▶ Provided passage:
▽
Pre-clinical investigation laboratory (LIP)

The treatment of cancer is continually improving due to increasing knowledge in oncogenesis and the development of new targeted compounds. Many candidate compounds for clinical trials are therefore generated each year.

Figure 1 : Genomic profiles of a BRCA2 mutated basal-like breast cancer (patient's tumor, xenograft at an early in vivo passage, xenograft at a late passage)
Figure 1 : Genomic profiles of a BRCA2 mutated basal-like breast cancer (patient’s tumor, xenograft at an early in vivo passage, xenograft at a late passage)
△
▶ Data segment:
▽
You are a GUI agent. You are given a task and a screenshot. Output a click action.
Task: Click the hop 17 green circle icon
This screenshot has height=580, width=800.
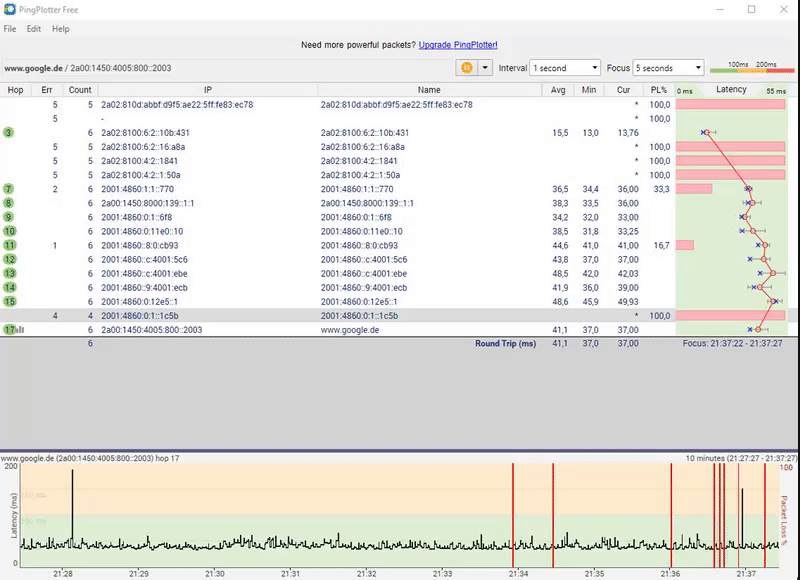pyautogui.click(x=8, y=329)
△
▶ Problems and tasks:
1 – In the laboratory passage, rewrite the stretch from "The treatment of" through "generated each year.", swapping "compounds" for "drugs".
2 – According to the laboratory passage, what kind of cancer do the genomic profiles in Figure 1 come from?
The material can be set aside; it isn't needed here.

▶ Answers below:
1 –
The treatment of cancer is continually improving due to increasing knowledge in oncogenesis and the development of new targeted drugs. Many candidate drugs for clinical trials are therefore generated each year.

2 – A BRCA2 mutated basal-like breast cancer.